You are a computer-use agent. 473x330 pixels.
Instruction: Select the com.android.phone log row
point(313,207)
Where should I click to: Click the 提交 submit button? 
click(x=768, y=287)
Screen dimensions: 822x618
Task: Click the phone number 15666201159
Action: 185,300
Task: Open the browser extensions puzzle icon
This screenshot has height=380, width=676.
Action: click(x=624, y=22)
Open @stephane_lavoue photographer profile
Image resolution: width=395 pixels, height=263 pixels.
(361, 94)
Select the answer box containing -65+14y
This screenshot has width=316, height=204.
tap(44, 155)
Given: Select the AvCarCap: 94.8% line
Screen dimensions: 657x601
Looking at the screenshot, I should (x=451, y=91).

--

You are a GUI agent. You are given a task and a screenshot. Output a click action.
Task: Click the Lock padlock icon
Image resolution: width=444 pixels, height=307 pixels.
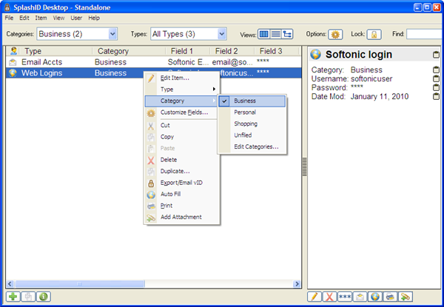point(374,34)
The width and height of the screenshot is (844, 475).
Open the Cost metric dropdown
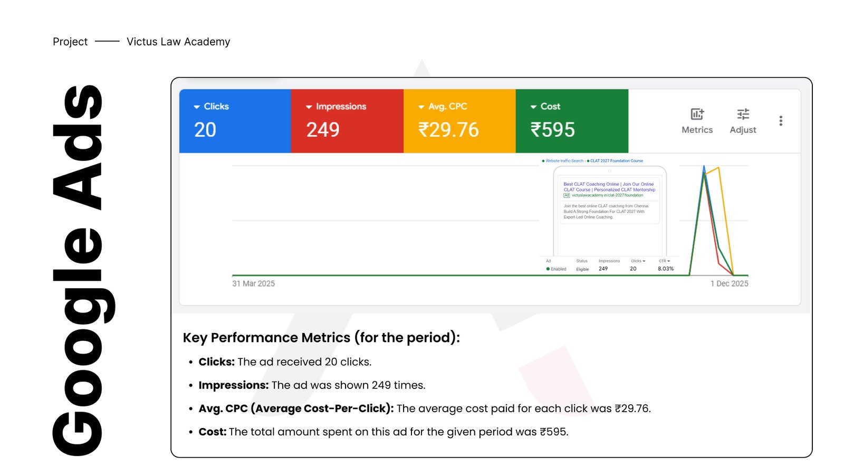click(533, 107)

* * *

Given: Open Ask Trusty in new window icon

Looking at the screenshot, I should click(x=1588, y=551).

- [PROBLEM STATEMENT]: Rewrite the entries from the line containing "The width and" through the line containing "click(533, 107)" as a Markdown table with the columns "Row" and "Line", skipping blank lines and leaving out the pictures.

- [SOLUTION FOR THIS TASK]:
| Row | Line |
|---|---|
| 1 | The width and height of the screenshot is (844, 475). |
| 2 | Open the Cost metric dropdown |
| 3 | click(533, 107) |